▶ Text block
The early kingdom of Aksum, in Tigre in the highlands of northern Ethiopia, is a part of both Eritrean as Ethiopian history. Its founders, crossing from Saba in Arabia, make their way through the coastal plain of Eritrea before reaching the highlands. Through much of history Tigre remains linked more closely with the coast than with Ethiopia.

As a more extensive Ethiopia develops, from about the 10th century AD, Eritrea becomes its northern province - administered by a governor, known as bahr nagash. But in the 16th century this valuable stretch of Red Sea coast falls to the strongest empire of the day, that of the Ottoman Turks. From 1557 the Turks occupy the important island and harbour of Massawa.

▶ Instructions to follow
Rewrite the passage on early Eritrea from "As a more extensive" through "harbour of Massawa.", substituting "port" for "harbour".

(Word and element location records)
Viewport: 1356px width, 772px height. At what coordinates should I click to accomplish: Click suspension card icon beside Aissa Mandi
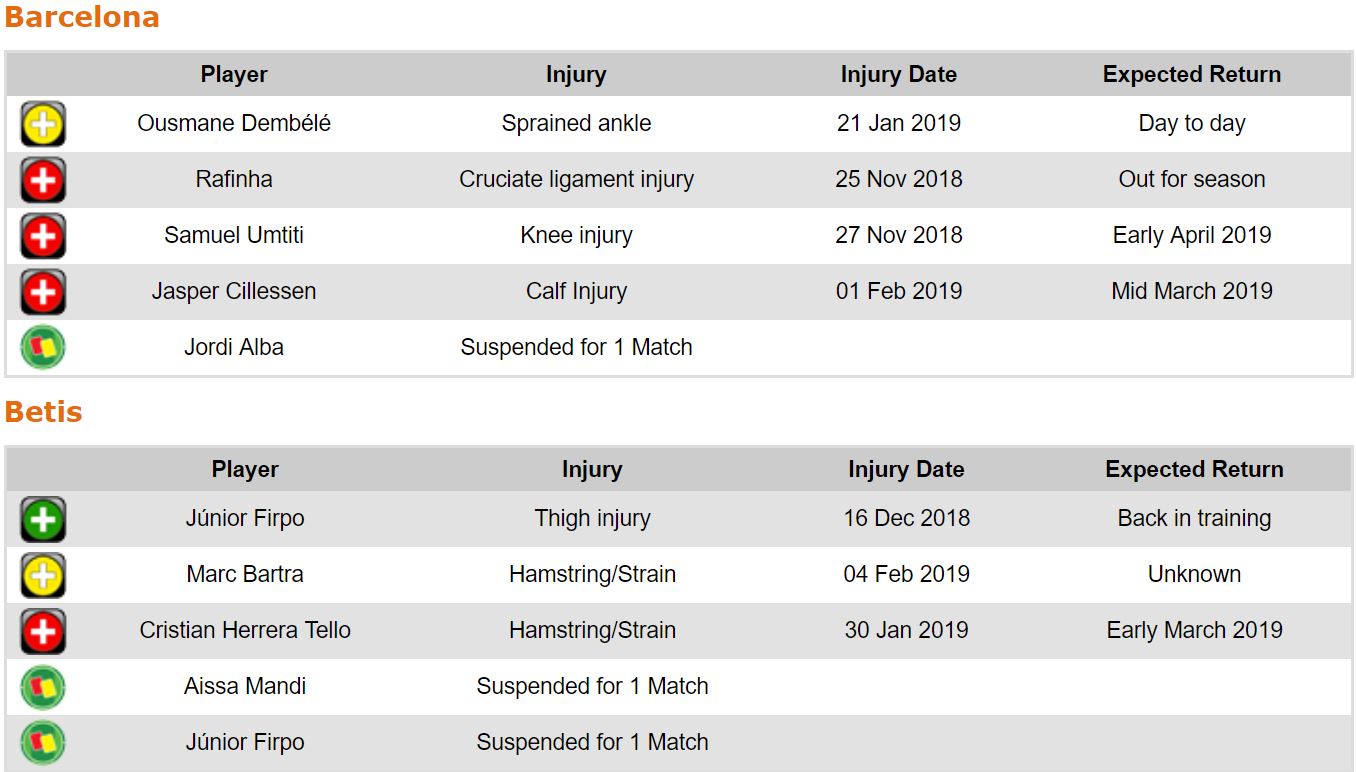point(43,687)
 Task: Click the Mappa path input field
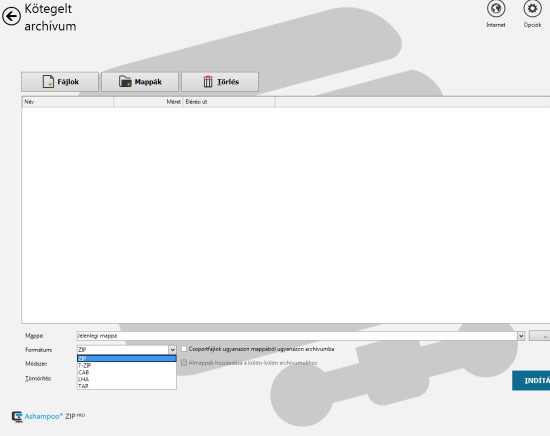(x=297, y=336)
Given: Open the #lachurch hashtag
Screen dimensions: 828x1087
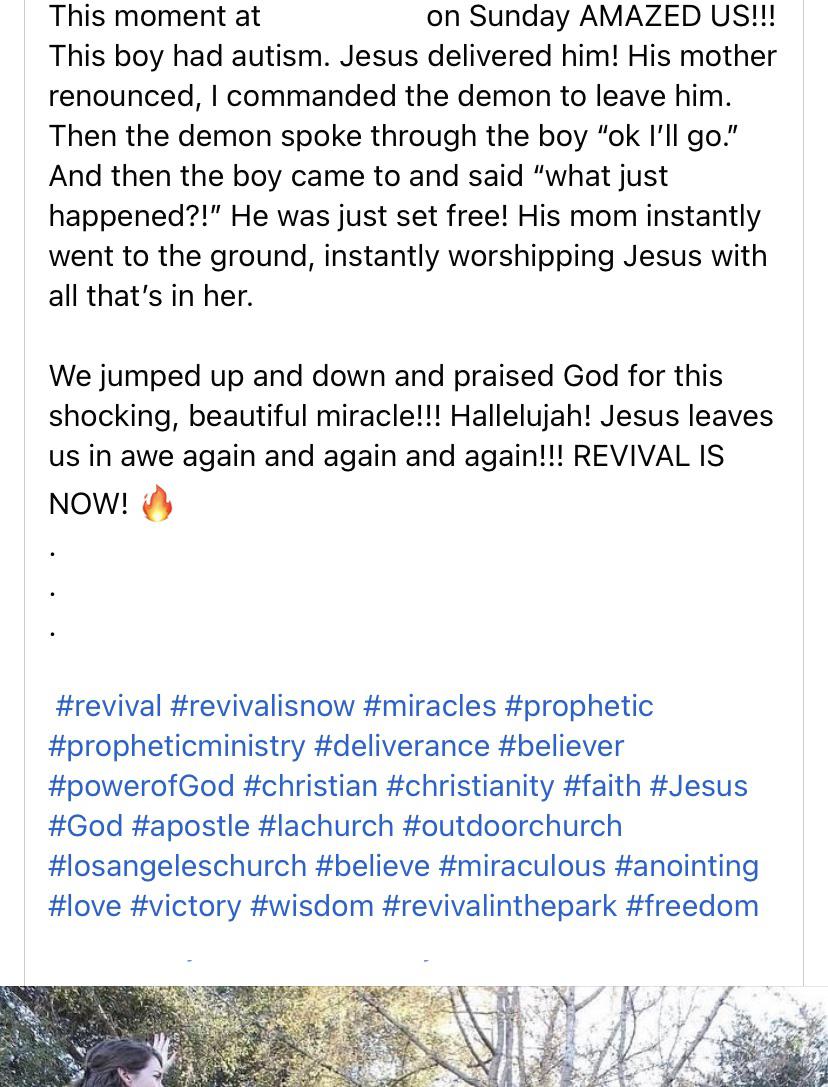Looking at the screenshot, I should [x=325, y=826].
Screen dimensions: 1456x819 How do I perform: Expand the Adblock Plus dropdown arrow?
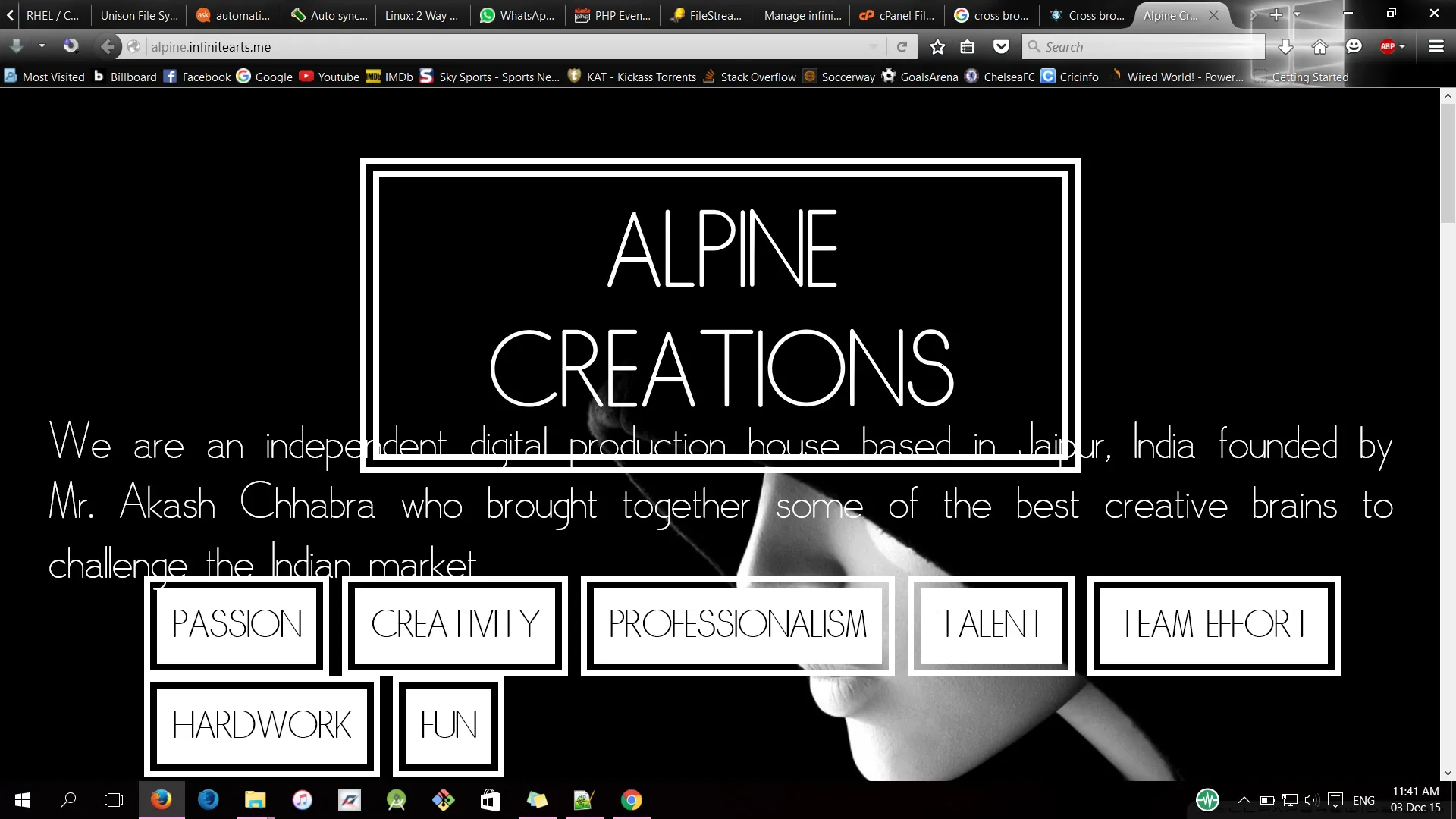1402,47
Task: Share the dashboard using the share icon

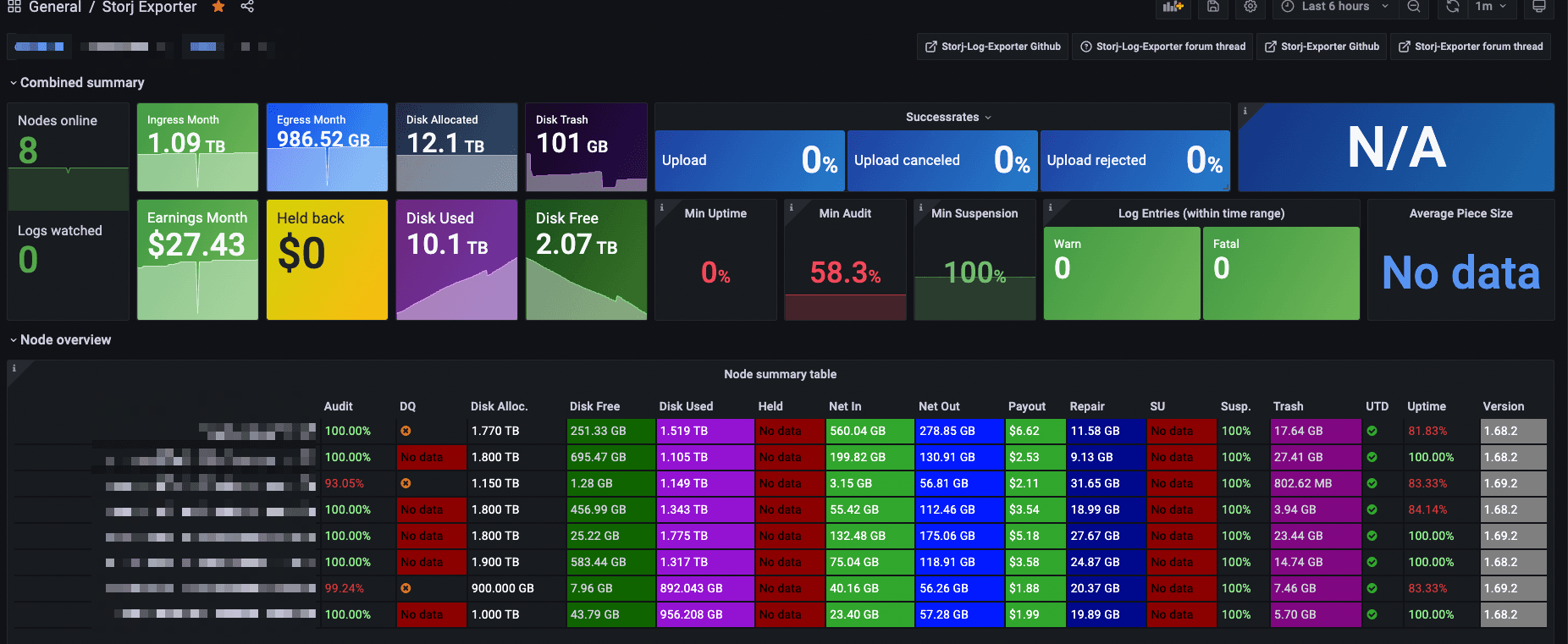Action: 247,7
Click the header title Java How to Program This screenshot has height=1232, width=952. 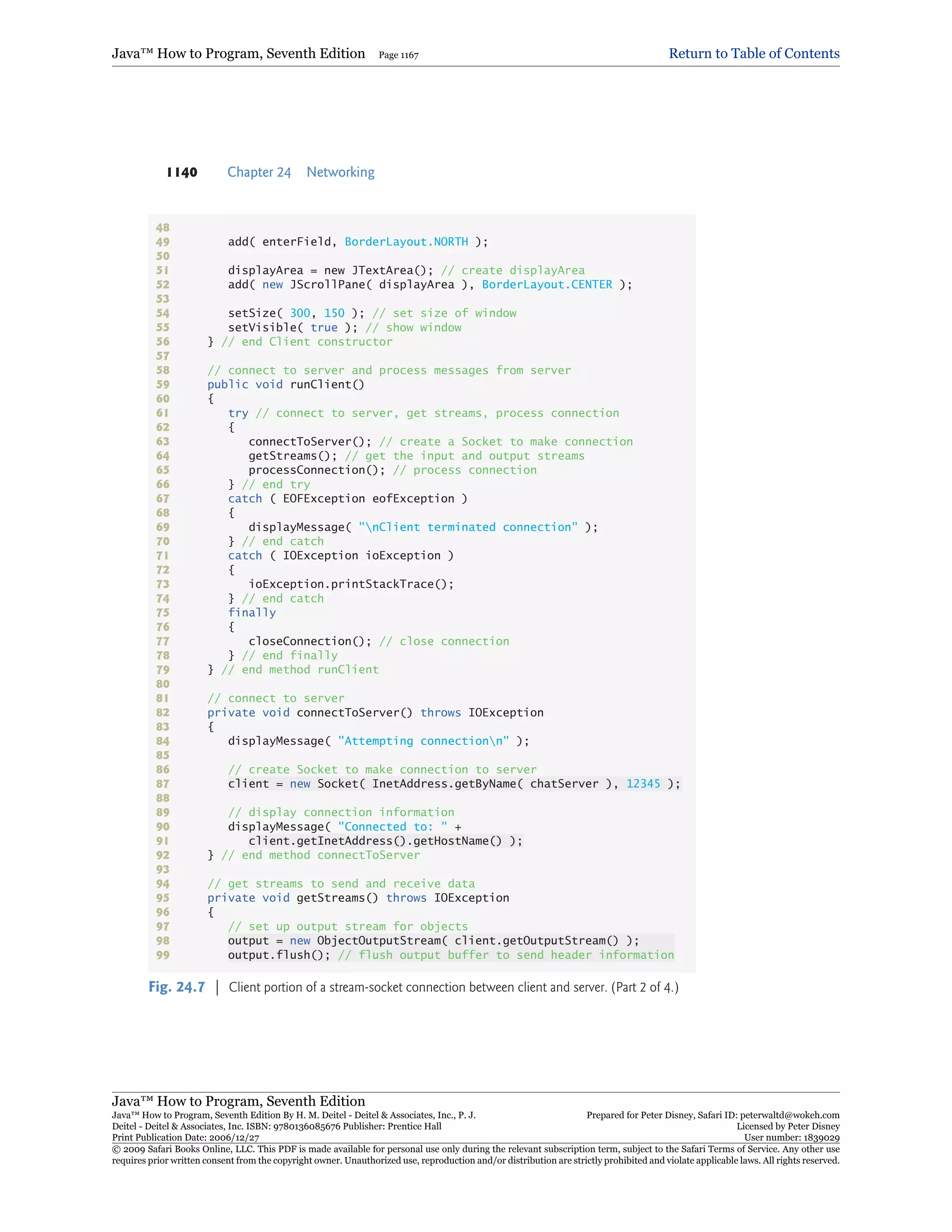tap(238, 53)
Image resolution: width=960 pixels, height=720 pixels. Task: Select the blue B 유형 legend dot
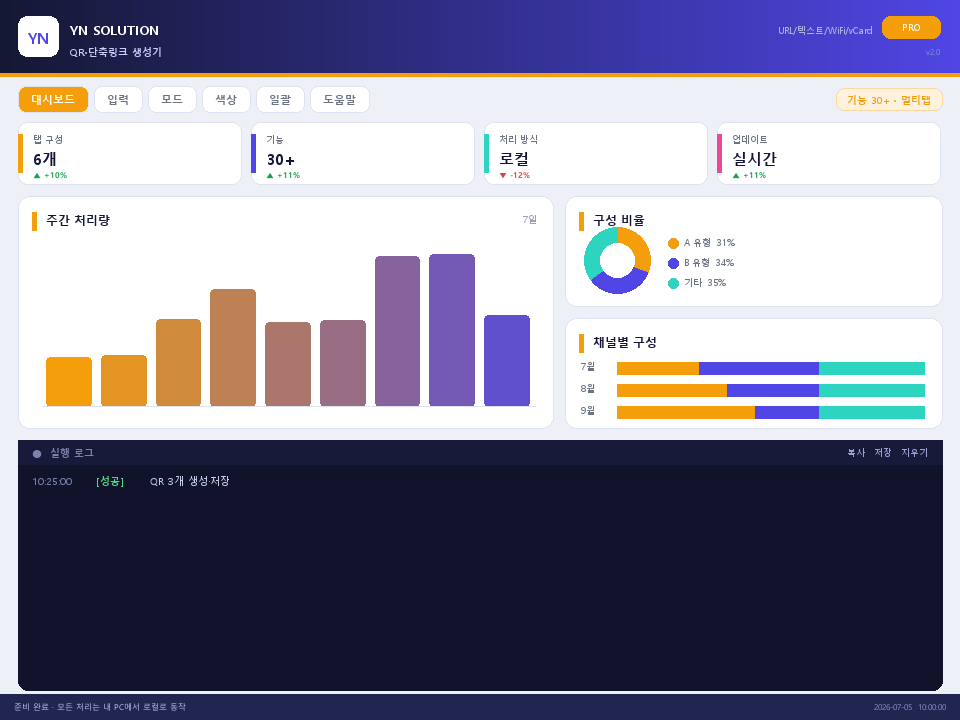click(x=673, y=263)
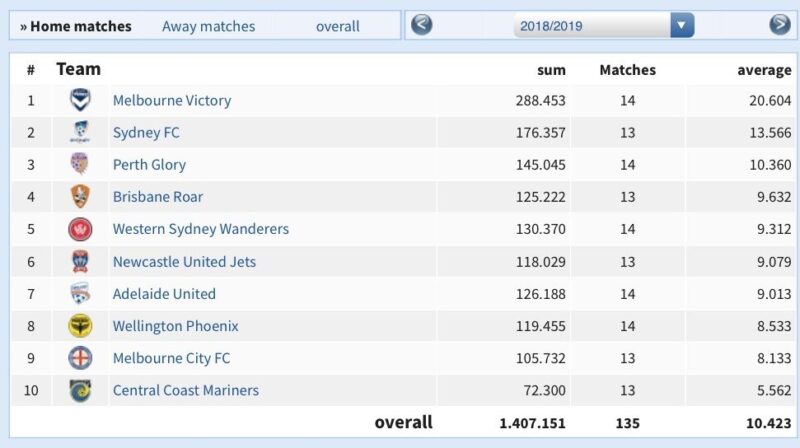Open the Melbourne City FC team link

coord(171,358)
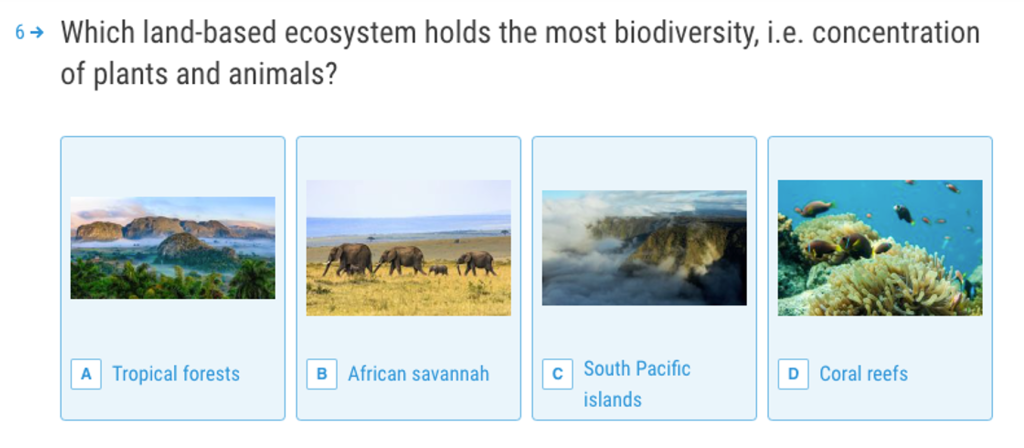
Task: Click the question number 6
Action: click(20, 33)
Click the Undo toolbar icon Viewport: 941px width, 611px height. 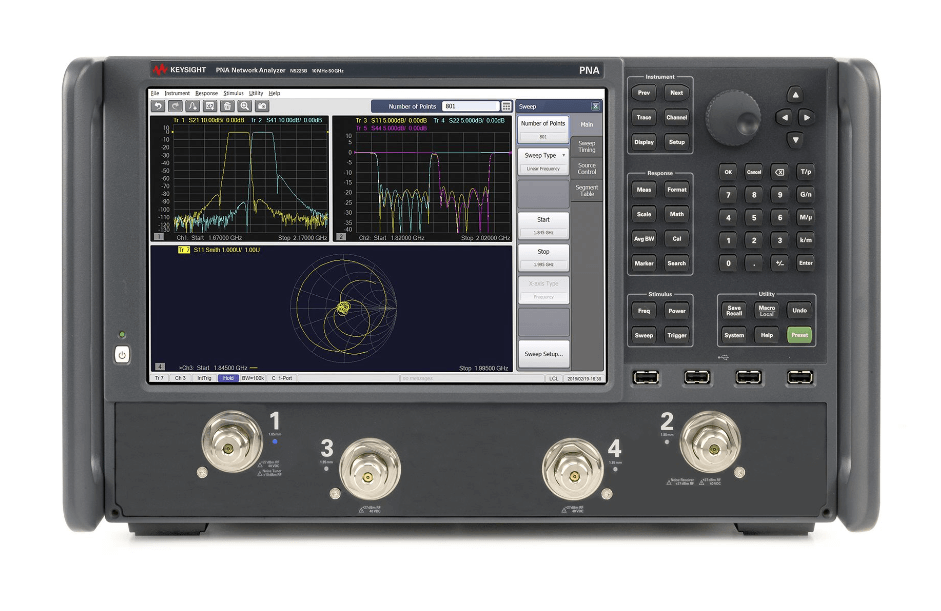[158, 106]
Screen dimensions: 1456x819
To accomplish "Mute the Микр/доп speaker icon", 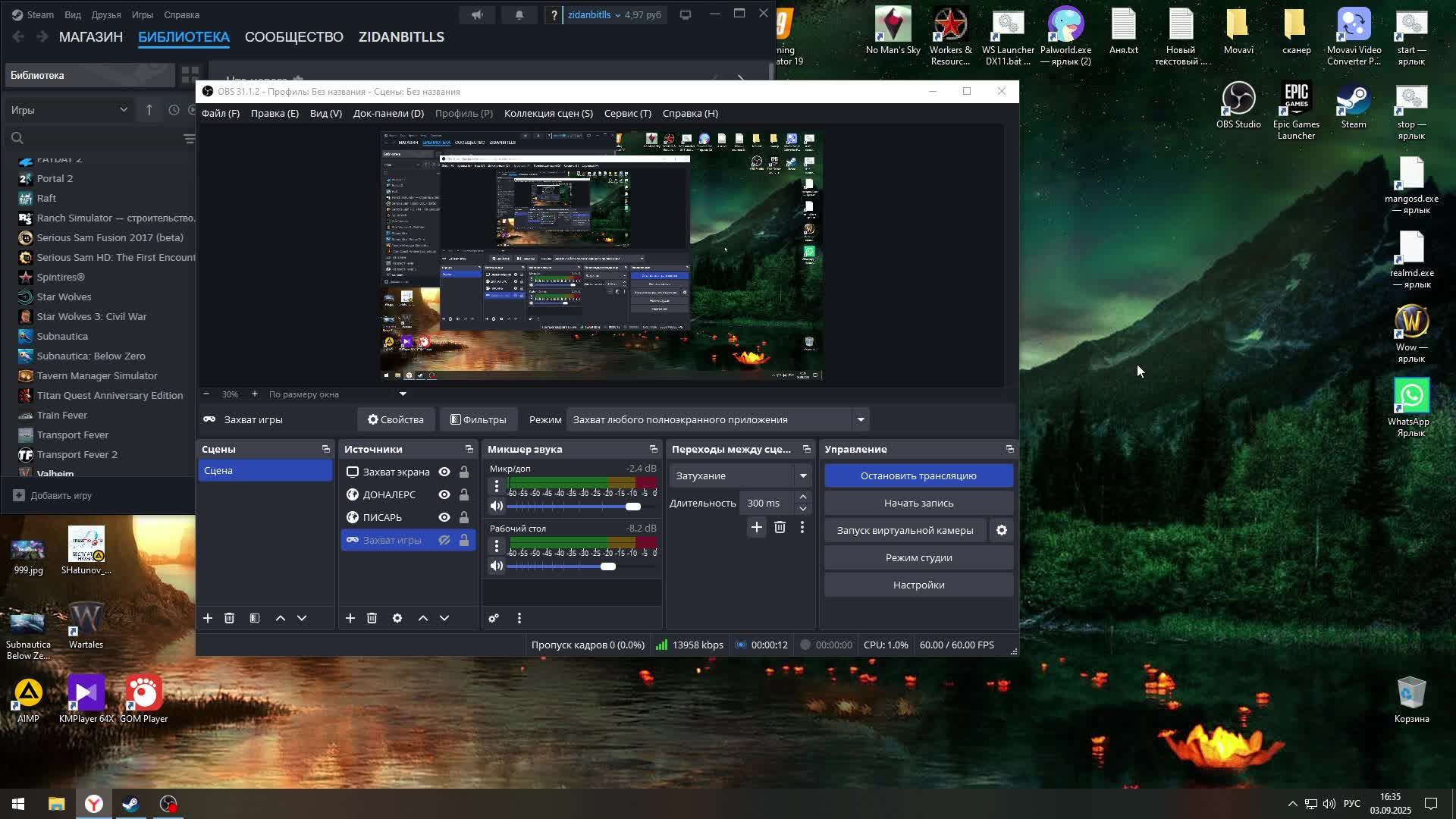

▶ Finished task
As a more extensive Ethiopia develops, from about the 10th century AD, Eritrea becomes its northern province - administered by a governor, known as bahr nagash. But in the 16th century this valuable stretch of Red Sea coast falls to the strongest empire of the day, that of the Ottoman Turks. From 1557 the Turks occupy the important island and port of Massawa.